🤖 AI Summary
Existing automatic guitar transcription methods suffer from two critical limitations: (1) failure to recognize essential performance techniques—such as slides, bends, and percussive hits—and (2) frequent misalignment in note-to-string/fret mapping, rendering generated scores unplayable. This paper introduces the first end-to-end, four-stage system that fully automates the generation of playable, technique-annotated guitar tablature with precise fingering from raw audio. Our approach integrates an audio-to-MIDI converter, a dedicated guitar-technique classifier based on MLPs, a Transformer-based string/fret assignment module, and an LSTM-driven tablature generation component. Crucially, we transfer prior knowledge from piano transcription while adapting to guitar-specific acoustics and playing constraints. Experiments on real-world recordings demonstrate significant improvements in technique detection accuracy and fingering plausibility. Quantitative and qualitative evaluations confirm that our system surpasses state-of-the-art methods in both technique annotation completeness and score playability.
📝 Abstract
Automatic Music Transcription (AMT) has advanced significantly for the piano, but transcription for the guitar remains limited due to several key challenges. Existing systems fail to detect and annotate expressive techniques (e.g., slides, bends, percussive hits) and incorrectly map notes to the wrong string and fret combination in the generated tablature. Furthermore, prior models are typically trained on small, isolated datasets, limiting their generalizability to real-world guitar recordings. To overcome these limitations, we propose a four-stage end-to-end pipeline that produces detailed guitar tablature directly from audio.
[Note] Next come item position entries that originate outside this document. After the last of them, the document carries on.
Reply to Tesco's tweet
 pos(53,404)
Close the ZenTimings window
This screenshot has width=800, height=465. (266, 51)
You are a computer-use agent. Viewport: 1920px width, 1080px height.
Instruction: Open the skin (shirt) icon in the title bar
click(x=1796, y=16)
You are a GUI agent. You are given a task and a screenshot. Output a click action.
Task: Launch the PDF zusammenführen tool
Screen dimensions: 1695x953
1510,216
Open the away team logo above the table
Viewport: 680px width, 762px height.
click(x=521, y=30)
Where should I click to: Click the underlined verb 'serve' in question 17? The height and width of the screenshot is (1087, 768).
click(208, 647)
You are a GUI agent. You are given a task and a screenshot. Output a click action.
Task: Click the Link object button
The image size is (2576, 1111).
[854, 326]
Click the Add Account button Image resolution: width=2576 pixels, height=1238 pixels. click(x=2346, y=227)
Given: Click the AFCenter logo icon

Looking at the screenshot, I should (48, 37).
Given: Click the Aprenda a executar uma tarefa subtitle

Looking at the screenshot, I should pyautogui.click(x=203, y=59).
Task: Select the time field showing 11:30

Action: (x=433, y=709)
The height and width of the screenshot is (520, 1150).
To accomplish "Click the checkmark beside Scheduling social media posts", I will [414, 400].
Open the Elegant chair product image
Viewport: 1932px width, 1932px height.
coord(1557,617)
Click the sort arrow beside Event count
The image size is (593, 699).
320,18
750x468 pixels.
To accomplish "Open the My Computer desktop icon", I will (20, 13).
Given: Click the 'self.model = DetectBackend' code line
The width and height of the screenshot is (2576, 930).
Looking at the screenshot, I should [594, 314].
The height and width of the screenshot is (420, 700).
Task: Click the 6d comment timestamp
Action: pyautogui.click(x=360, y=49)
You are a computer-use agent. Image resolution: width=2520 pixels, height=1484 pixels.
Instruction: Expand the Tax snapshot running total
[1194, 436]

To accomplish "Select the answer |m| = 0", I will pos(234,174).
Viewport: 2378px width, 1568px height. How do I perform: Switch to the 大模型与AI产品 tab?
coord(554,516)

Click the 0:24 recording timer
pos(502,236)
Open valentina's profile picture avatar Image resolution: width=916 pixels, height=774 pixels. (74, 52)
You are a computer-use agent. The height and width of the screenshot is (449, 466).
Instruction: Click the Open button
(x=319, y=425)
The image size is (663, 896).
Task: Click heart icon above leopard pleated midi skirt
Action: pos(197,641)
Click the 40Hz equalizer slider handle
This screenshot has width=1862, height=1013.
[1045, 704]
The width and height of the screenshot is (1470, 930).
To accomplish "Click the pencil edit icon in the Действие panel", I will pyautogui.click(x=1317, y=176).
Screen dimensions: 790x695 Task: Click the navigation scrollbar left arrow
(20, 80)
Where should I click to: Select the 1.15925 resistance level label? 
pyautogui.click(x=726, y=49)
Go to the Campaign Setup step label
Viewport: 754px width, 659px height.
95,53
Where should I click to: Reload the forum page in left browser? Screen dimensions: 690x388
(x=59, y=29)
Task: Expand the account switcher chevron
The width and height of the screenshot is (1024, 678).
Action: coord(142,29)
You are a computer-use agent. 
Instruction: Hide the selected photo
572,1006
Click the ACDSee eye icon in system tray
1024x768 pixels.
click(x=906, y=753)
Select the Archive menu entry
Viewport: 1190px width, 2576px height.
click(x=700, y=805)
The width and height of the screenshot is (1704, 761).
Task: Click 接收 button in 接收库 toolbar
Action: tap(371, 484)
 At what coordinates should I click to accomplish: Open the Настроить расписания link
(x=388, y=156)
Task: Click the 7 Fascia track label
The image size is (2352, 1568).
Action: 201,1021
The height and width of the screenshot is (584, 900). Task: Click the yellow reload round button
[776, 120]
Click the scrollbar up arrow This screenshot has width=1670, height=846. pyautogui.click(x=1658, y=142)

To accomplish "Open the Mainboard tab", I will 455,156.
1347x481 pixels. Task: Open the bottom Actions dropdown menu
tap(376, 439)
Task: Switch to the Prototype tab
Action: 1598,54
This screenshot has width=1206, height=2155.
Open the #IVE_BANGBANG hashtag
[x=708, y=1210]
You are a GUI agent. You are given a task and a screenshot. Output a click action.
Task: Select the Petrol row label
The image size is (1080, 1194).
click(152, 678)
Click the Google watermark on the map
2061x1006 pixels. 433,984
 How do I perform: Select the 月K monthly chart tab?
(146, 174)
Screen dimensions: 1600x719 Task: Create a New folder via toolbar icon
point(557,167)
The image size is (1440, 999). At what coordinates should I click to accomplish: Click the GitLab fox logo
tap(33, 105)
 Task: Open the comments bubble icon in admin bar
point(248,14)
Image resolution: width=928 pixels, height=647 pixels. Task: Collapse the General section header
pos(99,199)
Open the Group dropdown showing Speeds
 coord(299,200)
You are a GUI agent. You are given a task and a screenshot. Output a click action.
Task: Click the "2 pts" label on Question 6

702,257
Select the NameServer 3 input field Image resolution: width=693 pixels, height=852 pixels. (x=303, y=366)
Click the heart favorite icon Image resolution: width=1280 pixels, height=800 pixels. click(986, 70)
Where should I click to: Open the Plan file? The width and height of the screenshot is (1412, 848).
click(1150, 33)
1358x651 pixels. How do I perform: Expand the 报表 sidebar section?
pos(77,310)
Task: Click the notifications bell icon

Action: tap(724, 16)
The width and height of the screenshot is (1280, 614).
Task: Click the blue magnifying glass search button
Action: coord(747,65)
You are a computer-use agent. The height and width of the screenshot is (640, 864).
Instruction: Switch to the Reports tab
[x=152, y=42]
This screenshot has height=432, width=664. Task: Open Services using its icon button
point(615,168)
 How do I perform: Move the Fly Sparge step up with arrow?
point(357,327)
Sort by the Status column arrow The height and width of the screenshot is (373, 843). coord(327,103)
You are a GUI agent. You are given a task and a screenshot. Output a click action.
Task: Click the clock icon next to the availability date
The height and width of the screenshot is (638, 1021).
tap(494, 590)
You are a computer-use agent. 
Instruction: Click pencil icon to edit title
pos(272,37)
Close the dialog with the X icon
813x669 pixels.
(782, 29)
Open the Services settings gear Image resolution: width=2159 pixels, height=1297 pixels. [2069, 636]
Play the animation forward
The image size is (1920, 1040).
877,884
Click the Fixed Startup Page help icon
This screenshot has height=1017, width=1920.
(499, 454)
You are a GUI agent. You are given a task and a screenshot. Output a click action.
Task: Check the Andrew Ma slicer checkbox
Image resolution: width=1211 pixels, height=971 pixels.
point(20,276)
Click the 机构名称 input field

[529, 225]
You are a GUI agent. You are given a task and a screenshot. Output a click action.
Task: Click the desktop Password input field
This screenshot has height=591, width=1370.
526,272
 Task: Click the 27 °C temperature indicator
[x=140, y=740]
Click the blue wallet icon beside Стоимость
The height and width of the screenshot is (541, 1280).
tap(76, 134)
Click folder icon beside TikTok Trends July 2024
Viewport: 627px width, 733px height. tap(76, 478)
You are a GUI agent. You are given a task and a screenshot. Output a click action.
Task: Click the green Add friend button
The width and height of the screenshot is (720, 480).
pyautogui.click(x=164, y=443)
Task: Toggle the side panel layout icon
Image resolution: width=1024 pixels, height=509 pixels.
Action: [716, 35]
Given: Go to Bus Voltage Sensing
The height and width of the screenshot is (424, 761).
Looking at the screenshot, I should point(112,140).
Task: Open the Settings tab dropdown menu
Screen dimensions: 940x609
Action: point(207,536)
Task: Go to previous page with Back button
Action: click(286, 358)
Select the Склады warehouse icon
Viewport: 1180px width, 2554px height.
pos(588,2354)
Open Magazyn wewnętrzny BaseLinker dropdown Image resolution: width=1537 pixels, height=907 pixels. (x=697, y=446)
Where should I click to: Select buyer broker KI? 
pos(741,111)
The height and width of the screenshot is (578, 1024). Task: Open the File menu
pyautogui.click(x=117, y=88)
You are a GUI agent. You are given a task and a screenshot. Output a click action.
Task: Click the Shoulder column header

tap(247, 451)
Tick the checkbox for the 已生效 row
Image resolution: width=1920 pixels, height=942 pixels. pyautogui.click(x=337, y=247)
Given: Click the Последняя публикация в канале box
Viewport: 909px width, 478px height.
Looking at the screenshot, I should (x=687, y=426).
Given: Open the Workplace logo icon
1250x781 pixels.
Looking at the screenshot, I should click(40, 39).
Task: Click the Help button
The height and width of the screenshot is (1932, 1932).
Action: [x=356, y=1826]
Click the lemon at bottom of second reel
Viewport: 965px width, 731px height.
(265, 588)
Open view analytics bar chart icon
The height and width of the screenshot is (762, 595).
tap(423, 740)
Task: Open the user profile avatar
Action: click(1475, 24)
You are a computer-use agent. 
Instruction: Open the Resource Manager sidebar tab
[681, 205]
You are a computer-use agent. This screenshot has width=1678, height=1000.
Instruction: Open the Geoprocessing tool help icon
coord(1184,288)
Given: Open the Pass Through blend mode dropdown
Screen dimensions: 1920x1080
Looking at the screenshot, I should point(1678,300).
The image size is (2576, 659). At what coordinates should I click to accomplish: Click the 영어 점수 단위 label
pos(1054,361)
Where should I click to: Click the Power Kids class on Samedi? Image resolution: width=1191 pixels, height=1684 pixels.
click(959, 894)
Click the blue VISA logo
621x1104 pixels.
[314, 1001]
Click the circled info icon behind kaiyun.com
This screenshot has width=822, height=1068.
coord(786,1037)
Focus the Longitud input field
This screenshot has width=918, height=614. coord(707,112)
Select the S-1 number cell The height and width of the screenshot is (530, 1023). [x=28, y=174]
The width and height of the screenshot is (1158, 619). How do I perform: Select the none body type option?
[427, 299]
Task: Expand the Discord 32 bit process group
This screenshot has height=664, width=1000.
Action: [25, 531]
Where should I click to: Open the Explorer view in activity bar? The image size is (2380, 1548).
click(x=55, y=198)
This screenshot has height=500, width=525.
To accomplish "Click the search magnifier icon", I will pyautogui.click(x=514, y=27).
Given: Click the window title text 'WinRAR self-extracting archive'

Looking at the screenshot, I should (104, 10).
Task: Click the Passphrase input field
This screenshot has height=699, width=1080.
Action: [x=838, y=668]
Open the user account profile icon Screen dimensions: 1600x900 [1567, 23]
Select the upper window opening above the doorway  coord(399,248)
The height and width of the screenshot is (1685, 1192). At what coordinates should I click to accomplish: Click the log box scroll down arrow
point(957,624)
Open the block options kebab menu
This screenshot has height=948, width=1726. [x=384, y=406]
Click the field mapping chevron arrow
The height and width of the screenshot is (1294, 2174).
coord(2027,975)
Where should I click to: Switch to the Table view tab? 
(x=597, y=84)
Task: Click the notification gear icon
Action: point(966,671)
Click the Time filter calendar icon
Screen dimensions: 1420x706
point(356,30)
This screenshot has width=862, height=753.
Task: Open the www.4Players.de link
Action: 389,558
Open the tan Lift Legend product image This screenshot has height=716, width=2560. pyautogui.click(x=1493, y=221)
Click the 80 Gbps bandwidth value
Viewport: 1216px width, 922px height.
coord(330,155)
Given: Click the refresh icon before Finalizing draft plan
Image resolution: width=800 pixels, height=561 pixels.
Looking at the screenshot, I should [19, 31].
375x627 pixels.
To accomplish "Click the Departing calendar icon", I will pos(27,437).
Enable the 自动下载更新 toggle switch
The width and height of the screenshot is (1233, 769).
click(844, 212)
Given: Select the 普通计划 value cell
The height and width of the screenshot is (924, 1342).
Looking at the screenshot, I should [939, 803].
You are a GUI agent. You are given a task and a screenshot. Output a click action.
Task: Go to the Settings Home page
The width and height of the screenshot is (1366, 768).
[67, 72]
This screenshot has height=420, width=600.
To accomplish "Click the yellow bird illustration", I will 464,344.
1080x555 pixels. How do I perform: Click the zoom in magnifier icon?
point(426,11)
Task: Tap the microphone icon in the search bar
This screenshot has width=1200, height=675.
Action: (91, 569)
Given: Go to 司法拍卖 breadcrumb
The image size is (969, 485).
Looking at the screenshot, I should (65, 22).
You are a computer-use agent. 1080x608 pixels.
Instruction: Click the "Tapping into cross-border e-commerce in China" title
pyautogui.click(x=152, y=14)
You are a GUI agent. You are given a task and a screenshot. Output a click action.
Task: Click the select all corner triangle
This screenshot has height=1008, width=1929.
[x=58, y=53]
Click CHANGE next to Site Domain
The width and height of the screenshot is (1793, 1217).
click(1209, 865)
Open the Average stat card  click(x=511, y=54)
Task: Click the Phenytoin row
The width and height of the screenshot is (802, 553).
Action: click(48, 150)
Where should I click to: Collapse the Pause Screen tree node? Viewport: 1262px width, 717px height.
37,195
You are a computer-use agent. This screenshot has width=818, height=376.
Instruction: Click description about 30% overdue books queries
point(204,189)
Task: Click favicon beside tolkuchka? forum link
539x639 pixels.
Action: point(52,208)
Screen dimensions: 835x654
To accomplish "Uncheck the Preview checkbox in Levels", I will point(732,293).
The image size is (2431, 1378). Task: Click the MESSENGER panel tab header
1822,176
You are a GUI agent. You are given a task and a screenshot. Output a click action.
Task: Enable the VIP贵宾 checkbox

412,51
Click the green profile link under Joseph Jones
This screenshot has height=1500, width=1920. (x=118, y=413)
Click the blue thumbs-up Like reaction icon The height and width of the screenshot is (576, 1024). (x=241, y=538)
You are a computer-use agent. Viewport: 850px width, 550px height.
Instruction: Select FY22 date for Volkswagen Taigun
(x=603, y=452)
Our system consists of (1) Audio-to-MIDI pitch conversion through a piano transcription model adapted to guitar datasets; (2) MLP-based expressive technique classification; (3) Transformer-based string and fret assignment; and (4) LSTM-based tablature generation. To the best of our knowledge, this framework is the first to generate detailed tablature with accurate fingerings and expressive labels from guitar audio.